Domain specific consensus language
I like the idea of expressing this in a domain specific language that is formal enough to model the benefits gained from tweaking different parameters and combinations of resource-usage (not mathematics.)
If this language were formal enough, you could run nodes in it and use it to scale a ledger to any number of transaction volume, since the ledger would genuinely scale with the security requirements. What this may look like as a language is anyone’s guess. But it’s something to think about.
It may be that after you sit down and formalize all the trust relationships, economic guarantees, resources used, and benefits offered, you’ll start to see that the systems we use today already assume a certain level of trust….

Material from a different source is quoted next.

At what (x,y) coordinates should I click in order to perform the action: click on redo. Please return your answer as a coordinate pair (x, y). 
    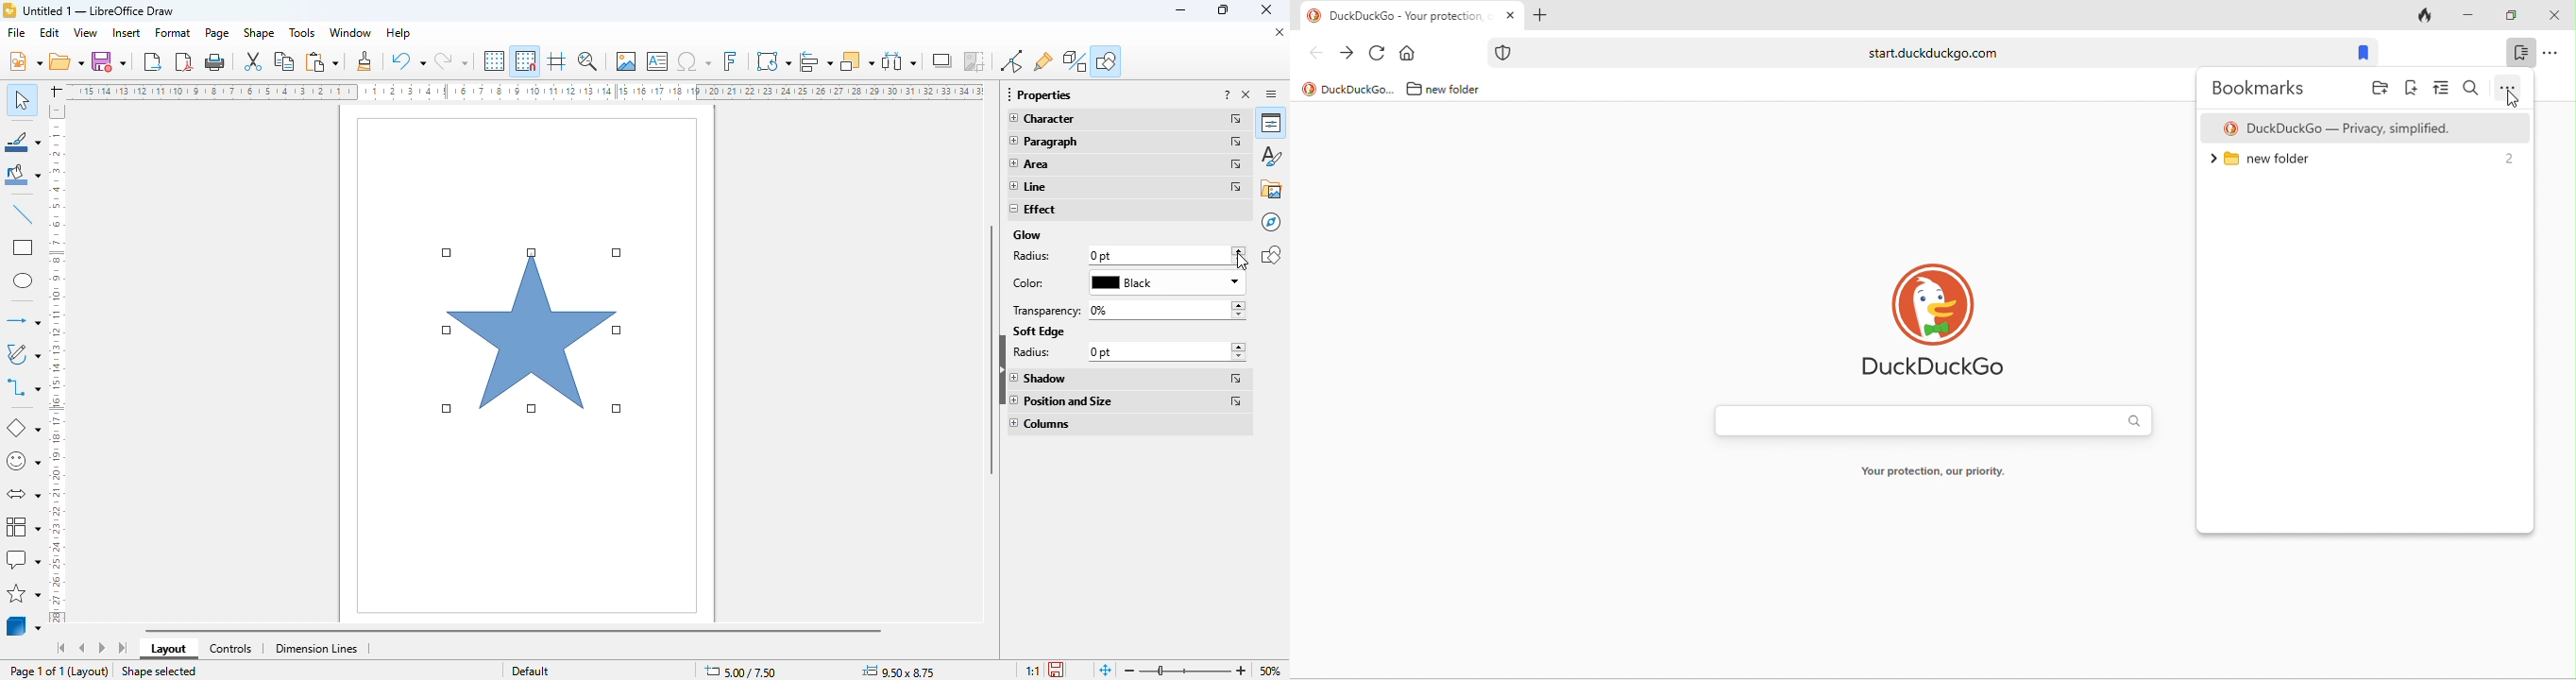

Everything from trusting the hardware vendor, the download provider, the developer, and so on are “trusted third parties”…. and I think there is room to create a more adaptive consensus algorithm based on assuming that security risk isn’t black and white (like every system to date.)
Something that seems to have been overlooked in current consensus design is the possibility of using trusted hardware to solve trust problems. I know, I know, I said “trusted” hardware. But if you think about it blockchains are already practically trusted given that it’s beyond our current resources to practically verify them every time we use them.
Protip: See “Ken Thompson hack”
In reality the blockchains we use today rely on a mountain of trust-debt that accumulates to form an informal reputation system. Reputation systems like this are potentially harmful because we don’t know exactly who has what influence, nor how that influence may be exploited in the future…
Because of this, I find it curious that whenever people try talk about trusted systems in the blockchain space, we act like we’re not already using one. In this light trusted hardware doesn’t seem like such a bad option.
I’m not about to say that trusted hardware is some quantum leap forwards in consensus design (it’s not)… But I am saying that it has benefits worth considering. Here are some of the things you can do with Intel’s SGX:
- Run trusted code on untrusted hosts. Use this for a decentralized shapeshift, low-trust dead-mans switch, escrow agents, and so on.
- More elegant soft forks since you can prove who is running what.
- A way to upgrade any blockchains with any rules you like, since you can write rules that are only run by protected routines based on your requirements and there is no trusted, third-party left to hack.
- Distributed, cross-blockchain smart contracts written in any language.
- Scale any existing blockchain by having provable transaction attestations.
- Improve privacy in payment protocols.
- Use it to create decentralized, autonomous agents on public infrastructure with very low trust. You can distribute agents that run entire corporations this way that can be arbitrarily complex, even with private information.
- Use it to share public resources with private organizations, leading to greater decentralization, privacy, along with more efficient markets.
- Solve several unsolved trust problems in decentralized storage systems.
- Poormans Indistinguishability Obfuscation.
- Run near bullet-proof, anonymous, decentralized marketplaces on public infrastructure and store it across obfuscated blackboxes.
- Reduce attacks in the Lightning Network (see Teechan.)
- Potentially a better way to do ICOs as companies building software on decentralized community-run infrastructure would have to depend on their community for hosting so the relationship would be more equal.
- Practical multi-party computation. Not just 1 + 1 between hosts (sorry researchers but that’s really underwhelming.)
- [Your blockchain problem here?]
Yes, indeed, you can do far more with trusted computing in distributed systems then you can with blockchains. So I think it would be a waste to dismiss it completely because of conspiracy theories about Intel.
Tl; dr: To continue to make progress we can’t let dogmatic thinking overcome us, and most of all: we need to be honest about how these systems work in the real world and not just rely on wishful thinking.